There is some speculation that Jackson is opting to go now because Duke is intensely recruiting arguably the best point guard in the 2017 class, Trevon Duval. However, Al Jackson, Frank's father, told CBS Sports on Friday that Duval's decision wasn't a factor in the decision.
"Not at all," Al Jackson said.
Duke is also bringing back the polarizing Grayson Allen, who will be a senior and would have/could have been a scoring combo with Jackson. Jackson's decision means Duke had three one-and-done players last season: Jayson Tatum and Harry Giles are also in for good.
1. This is a gamble
This had to be as tough a call for Jackson as any other on-the-fence prospect. Jackson started 16 of Duke's 36 games last season, averaging 10.9 points, 2.5 rebounds and 1.7 assists. He shot 54 percent from 2-point range and 40 percent from 3, strong numbers to be sure.
I think he would have been a top-20 college player next season and averaged north of 16 points, even with Allen in the picture. In that scenario, with Jackson becoming a primary or secondary scorer, it's likely he would have assured himself of being a top-20 pick in the 2018 draft. There was no downside whatsoever to him returning as a sophomore. There is scuttlebutt that the return of Allen and potential inclusion of Duval forced Jackson's hand, but I'm not convinced that's the case.
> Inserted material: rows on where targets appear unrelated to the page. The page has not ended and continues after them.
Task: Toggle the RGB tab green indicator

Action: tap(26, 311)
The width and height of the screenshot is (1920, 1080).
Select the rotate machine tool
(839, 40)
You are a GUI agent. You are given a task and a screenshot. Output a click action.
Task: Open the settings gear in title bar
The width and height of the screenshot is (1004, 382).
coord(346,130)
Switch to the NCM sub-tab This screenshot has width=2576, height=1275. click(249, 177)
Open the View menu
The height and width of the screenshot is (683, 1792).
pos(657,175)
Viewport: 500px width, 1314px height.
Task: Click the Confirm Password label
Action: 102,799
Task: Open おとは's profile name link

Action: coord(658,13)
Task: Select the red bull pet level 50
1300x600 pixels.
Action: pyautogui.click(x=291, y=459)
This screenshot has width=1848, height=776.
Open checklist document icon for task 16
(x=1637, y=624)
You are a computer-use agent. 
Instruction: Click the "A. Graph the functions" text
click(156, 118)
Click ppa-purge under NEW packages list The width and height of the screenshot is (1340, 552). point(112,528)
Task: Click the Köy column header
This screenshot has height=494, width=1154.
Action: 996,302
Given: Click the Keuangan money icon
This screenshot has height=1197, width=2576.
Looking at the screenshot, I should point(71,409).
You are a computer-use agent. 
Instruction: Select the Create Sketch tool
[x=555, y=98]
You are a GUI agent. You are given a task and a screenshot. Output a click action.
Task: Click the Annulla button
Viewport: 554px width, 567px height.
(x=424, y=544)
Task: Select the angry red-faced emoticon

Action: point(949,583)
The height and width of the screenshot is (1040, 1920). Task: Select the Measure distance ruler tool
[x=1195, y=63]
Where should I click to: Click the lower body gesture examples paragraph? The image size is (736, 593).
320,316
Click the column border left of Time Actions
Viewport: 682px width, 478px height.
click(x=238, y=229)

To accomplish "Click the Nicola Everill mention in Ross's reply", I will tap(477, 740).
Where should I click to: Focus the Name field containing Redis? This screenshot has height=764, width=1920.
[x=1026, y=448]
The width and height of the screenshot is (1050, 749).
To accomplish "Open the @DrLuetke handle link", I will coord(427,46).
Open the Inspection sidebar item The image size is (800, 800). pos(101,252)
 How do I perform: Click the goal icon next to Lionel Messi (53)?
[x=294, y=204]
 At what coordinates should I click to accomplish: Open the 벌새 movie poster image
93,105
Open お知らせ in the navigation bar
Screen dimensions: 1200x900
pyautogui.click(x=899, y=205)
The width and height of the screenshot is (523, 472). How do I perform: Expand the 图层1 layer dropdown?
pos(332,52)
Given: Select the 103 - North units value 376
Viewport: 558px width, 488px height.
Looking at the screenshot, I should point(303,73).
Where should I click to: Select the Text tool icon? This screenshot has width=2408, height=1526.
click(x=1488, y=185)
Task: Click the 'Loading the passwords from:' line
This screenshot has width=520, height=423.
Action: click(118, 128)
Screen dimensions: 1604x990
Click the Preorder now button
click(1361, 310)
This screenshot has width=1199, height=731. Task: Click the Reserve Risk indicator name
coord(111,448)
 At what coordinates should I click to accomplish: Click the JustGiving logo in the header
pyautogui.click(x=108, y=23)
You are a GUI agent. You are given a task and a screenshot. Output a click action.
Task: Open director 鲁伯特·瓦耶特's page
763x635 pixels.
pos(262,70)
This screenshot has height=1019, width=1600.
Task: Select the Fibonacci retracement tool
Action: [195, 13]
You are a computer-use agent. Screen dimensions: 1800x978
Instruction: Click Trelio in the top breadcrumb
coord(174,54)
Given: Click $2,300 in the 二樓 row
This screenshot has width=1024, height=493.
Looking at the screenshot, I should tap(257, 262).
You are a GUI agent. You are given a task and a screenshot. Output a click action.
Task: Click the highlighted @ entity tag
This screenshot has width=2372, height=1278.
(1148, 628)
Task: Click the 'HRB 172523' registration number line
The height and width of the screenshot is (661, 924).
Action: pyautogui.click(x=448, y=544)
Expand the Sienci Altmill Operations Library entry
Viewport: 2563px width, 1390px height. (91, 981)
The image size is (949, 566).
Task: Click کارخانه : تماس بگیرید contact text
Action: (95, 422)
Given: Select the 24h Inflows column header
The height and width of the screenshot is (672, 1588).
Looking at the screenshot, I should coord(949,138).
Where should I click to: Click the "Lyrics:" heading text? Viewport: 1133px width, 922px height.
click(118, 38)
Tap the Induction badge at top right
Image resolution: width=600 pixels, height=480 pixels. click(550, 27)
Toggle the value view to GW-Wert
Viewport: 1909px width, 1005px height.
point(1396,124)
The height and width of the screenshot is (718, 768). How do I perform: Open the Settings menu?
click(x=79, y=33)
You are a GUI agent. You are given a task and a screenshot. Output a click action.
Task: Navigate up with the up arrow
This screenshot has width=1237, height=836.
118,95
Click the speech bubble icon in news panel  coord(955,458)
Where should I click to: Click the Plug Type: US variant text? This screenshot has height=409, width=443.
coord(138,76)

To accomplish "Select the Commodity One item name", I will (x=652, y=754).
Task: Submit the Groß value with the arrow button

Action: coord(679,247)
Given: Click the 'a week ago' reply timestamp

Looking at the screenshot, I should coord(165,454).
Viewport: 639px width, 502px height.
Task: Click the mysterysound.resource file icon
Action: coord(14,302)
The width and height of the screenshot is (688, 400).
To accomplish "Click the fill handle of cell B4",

He's confident enough and would have been a starter and primary scorer anyway.
Now, in deciding to go, Jackson accepts that he's going to be taken at a lower spot, in a deeper draft, and could well go in the second round. (The money and contracts change from Round 1 to Round 2.) Conventional thought has Jackson in the 32-40 range, but perhaps he works his way into the late first round. He's a strong interview, a very good athlete and mature player. I could see him charging into the top 30 by the time we get to June 22. But it's still a gamble.
2. This helps Duke's chances at landing Duval
To me, Duval is by far the best point guard in the 2017 class. He's ranked fifth overall in the 247 Sports composite. He's an athletic, 6-foot-3 power player in the back court. His decision-making is very good, and he has the physical attributes to be an immediately elite Division I player. If anything, Jackson's decision means more for Duke because it probably seals Duval to Durham. Had Jackson stayed, perhaps Duval would have looked more seriously at Arizona, Baylor, Kansas or Seton Hall, who are all still recruiting him.
Duke is seen as the overwhelming favorite at this point, though, and Jackson leaving reinforces that perception. Duval, by the way, said this week that he plans to make his college announcement soon. It would be surprising to me if we didn't get his commitment decision around May 20-22.
3. Duke will be Kentucky-level young next season
Yes, Allen is returning, but other than him? Well, Marques Bolden played randomly last year. And … uh … that's pretty much it. This is a total roster overhaul for Duke, meaning the Blue Devils will be interesting, but they'll be a project. They'll mirror Kentucky's clean slate, as the Wildcats are enduring more year-over-year turnover than ever before in the John Calipari era.
If Duke can get Duval, the Blue Devils have a claim to be a top-10 team. But here's a sobering reality for Duke: It had a solid shot at landing Duval even if Jackson returned. If Duke could have had a three-man backcourt of Allen, Jackson and Duval, it would have had a much better shot at a Final Four than where it stands now.